Estatistica Statistics

Dez grupos concentram 70% dos ataques de ransomware

O mercado global de ransomware passou por uma consolidação acelerada em torno de menos grupos criminosos, mais estruturados e com maior capacidade operacional, segundo o Relatório sobre o Cenário de Ransomware no Primeiro Trimestre de 2026, divulgado pela Check Point Research (CPR), divisão de inteligência de ameaça da Check Point Software.
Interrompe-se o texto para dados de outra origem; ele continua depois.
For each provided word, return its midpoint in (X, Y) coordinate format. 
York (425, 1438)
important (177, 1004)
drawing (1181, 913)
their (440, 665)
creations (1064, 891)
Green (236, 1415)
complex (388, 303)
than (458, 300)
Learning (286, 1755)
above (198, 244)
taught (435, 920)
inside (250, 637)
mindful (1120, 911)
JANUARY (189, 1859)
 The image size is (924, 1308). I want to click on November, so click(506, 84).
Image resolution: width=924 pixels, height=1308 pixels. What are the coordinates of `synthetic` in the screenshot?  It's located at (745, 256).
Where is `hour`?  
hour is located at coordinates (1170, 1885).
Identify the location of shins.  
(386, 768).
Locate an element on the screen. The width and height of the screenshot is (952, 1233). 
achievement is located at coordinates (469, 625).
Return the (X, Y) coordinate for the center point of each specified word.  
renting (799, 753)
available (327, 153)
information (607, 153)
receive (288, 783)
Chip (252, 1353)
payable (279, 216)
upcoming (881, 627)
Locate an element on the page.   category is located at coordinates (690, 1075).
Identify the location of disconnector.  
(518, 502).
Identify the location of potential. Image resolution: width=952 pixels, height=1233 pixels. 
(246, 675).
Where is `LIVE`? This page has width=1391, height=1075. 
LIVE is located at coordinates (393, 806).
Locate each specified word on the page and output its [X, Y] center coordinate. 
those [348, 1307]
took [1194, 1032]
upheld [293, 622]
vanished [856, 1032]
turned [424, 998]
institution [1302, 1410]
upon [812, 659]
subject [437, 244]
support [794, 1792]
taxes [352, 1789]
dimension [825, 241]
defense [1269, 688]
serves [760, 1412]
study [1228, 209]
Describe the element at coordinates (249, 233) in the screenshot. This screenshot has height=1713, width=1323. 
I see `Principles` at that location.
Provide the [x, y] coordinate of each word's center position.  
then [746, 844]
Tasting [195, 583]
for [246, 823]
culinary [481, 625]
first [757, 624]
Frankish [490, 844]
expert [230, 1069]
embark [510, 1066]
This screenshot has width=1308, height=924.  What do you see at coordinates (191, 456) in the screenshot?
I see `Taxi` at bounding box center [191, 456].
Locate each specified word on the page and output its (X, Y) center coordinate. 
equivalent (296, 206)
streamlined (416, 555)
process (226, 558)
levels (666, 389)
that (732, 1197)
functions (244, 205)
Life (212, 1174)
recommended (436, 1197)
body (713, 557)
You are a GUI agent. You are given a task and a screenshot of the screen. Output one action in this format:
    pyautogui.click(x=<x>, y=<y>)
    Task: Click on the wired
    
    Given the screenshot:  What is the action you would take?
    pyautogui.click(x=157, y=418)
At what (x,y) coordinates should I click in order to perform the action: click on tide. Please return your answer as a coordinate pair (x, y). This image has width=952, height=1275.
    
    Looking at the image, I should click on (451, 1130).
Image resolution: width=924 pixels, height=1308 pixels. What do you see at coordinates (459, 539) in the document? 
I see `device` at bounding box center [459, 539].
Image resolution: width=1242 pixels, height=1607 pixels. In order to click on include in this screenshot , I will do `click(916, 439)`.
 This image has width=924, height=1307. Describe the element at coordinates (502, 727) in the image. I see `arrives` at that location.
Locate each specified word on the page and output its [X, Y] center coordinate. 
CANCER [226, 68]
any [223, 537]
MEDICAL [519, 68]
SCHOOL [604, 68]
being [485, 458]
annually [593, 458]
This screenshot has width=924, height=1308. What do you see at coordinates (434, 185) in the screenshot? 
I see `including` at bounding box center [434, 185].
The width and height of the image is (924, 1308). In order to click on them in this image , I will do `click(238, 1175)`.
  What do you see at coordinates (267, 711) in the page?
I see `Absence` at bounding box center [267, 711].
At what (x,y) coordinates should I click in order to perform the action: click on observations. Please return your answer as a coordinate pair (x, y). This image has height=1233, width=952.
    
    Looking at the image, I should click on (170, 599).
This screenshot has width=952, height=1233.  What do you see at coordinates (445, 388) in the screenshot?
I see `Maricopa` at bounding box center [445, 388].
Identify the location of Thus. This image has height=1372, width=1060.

Os dez principais grupos concentraram 71% de todas as vítimas globais, revertendo a fragmentação observada ao longo de grande parte de 2025.

Qilin lidera; The Gentlemen cresce 315%

O levantamento aponta que 2.122 organizações tiveram dados publicados em sites de vazamento de grupos de ransomware no primeiro trimestre de 2026, o segundo maior número para um primeiro trimestre já registrado. O grupo Qilin liderou a atividade global pelo terceiro trimestre consecutivo, com 338 vítimas. Já o The Gentlemen registrou o crescimento mais acelerado, saltando de 40 vítimas no quarto trimestre de 2025 para 166 no primeiro trimestre deste ano. O LockBit também voltou às operações mais ativas após retomar sua capacidade operacional depois de ações internacionais contra sua infraestrutura em 2024.

Os Estados Unidos permaneceram como principal alvo global, com 49,6% das vítimas. O Brasil apareceu entre os dez países mais atingidos no período, concentrando 2% de todos os casos publicados. O LockBit teve participação relevante nos ataques ligados ao Brasil, ampliando sua atuação para países como Brasil, Itália e Turquia. Indústria, manufatura, saúde e serviços empresariais continuam entre os setores mais impactados.

Mudança na lógica dos ataques

Os pesquisadores observaram que os grupos deixaram de priorizar apenas setores tradicionalmente lucrativos e passaram a explorar ambientes onde já existiam acessos comprometidos. “Os ataques de ransomware estão mais concentrados em grupos com elevada capacidade operacional, o que amplia o impacto financeiro e a interrupção das operações”, afirma Sergey Shykevich, gerente do grupo de inteligência de ameaças da Check Point Software. O executivo acrescenta que o uso crescente de inteligência artificial acelera etapas como acesso inicial e movimentação dentro das redes.

Shykevich recomenda que as empresas reduzam a dependência de respostas reativas e fortaleçam estratégias preventivas focadas em controle de acesso, proteção de identidade, segmentação de rede e limitação de movimentação lateral. O relatório informa que controles com modelo Zero Trust ajudam a limitar o alcance dos ataques. Empresas também precisam identificar vulnerabilidades e erros de configuração antes da invasão, além de reforçar proteção para e-mail, navegadores e endpoints com inteligência artificial.